Your objective: Restate, word for word, the run of lines that starts at the line containing "Image resolution: width=844" and ends with the final line of the listing. Leave pictures out.

Supplied material:
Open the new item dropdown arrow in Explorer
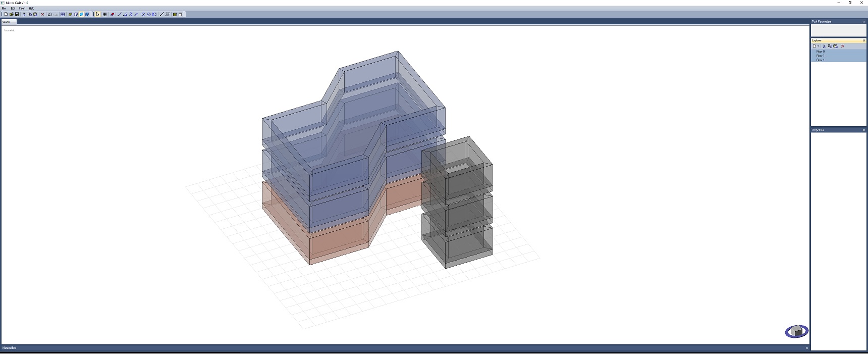868x354 pixels. click(x=818, y=46)
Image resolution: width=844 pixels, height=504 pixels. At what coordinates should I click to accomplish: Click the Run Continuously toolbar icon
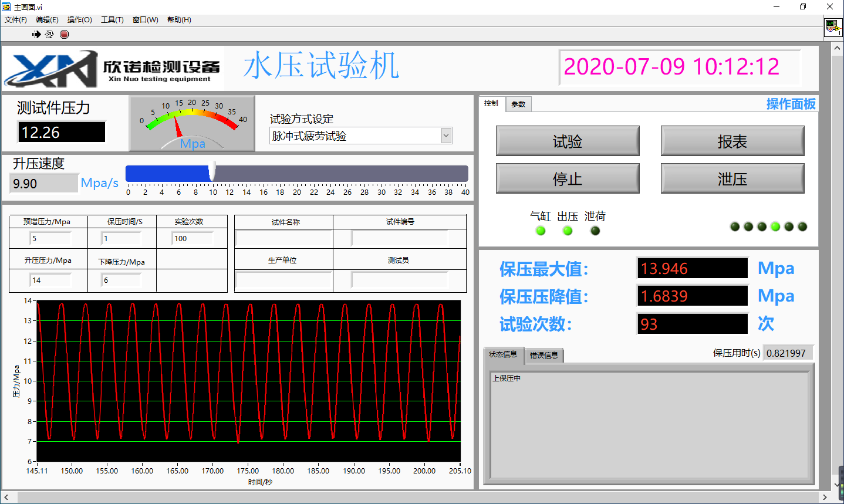point(49,34)
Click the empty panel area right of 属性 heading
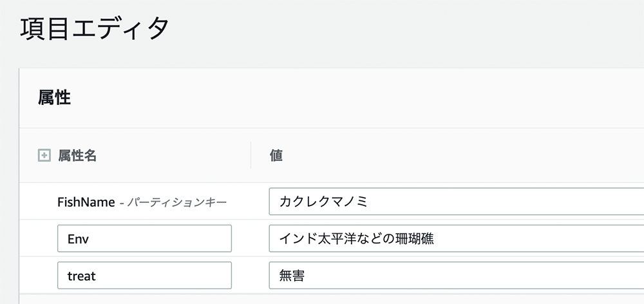Viewport: 644px width, 304px height. [357, 98]
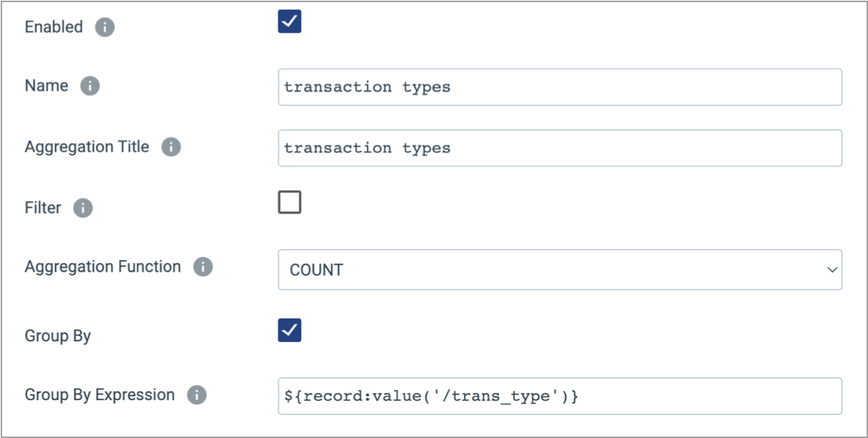
Task: Show help icon for Group By Expression
Action: 196,395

Reply to the task:
Image resolution: width=844 pixels, height=504 pixels. At what coordinates should I click to accomplish: Click the Run Continuously toolbar icon
point(49,34)
Click the empty panel area right of 属性 heading
Viewport: 644px width, 304px height. [357, 98]
Task: Show help icon for Group By Expression
Action: 196,395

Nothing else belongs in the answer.